Hiduplah negriku. Bangsaku Rakyatku semuanya. Bangunlah jiwanya. Bangunlah badannya. Untuk
Indonesia Raya.
Indonesia Raya. Merdeka! Merdeka! Tanahku negriku yang kucinta. Indonesia Raya. Merdeka! Merdeka!
Hiduplah Indonesia Raya. Indonesia Raya. Merdeka! Merdeka! Tanahku negriku yang kucinta. Indonesia
Raya. Merdeka! Merdeka! Hiduplah Indonesia Raya.
Lagu kebangsaan itu memenuhi seluruh Stadion Gelora Bung Karno, semuanya tampak khidmat. Hormat
kepada sang Merah Putih.
“Thank you, please be sit it.”
“Terimakasih, hadirin dipersilahkan duduk kembali.”

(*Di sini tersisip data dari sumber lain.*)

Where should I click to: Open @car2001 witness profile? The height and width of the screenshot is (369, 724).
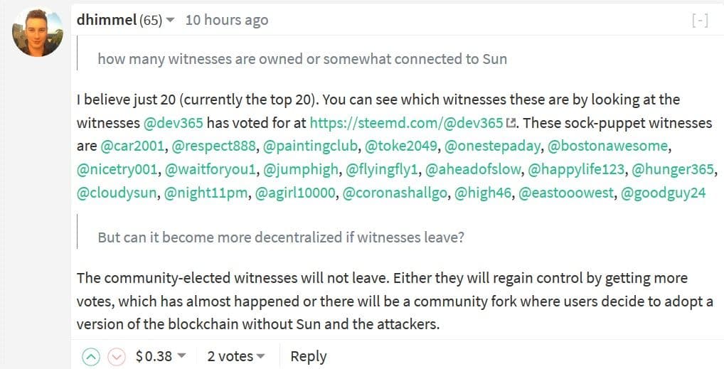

Gelora Bung Karno ramai dengan gerumuh tepuk tangan. Penampilan matang yang disiapkan untuk
Festival sangat keren. Semuanya terlihat senang dan tertawa saat menyaksikan penampila tersebut. 15 menit
kemudian Presiden Indonesia, Pak Joko Widodo meresmikan acara Festival Bahasa dan Sastra. Semua
tepuk tangan.
Dibalik itu, terdapat peserta lomba yang sedang gugup menunggu giliran mereka dipanggil untuk
menampilkan bakat mereka.
“Sada!”
Sada yang sedang gugup menoleh, rupanya Asya, Albert dan Jaya. Sada kaget, bukannya tidak boleh ada
yang masuk selain peserta lomba? Asya yang mengerti tatapan tersebut menjelaskan, “Kita udah dapat izin,
ga gampang dapetnya. Alhamdulillah banget, biar bisa nemenin lu. Gue tau pasti lu gugup banget. Hahaha.”
Tawa Asya sambil merangkul sahabatnya itu. Albert dan Jaya ikut tertawa. Sada melotot sambil mencubit
pelan lengan Asya, “Lu jangan buat gue makin panik.”
Semuanya tertawa, “Urutan ke berapa, Sa?” tanya Jaya.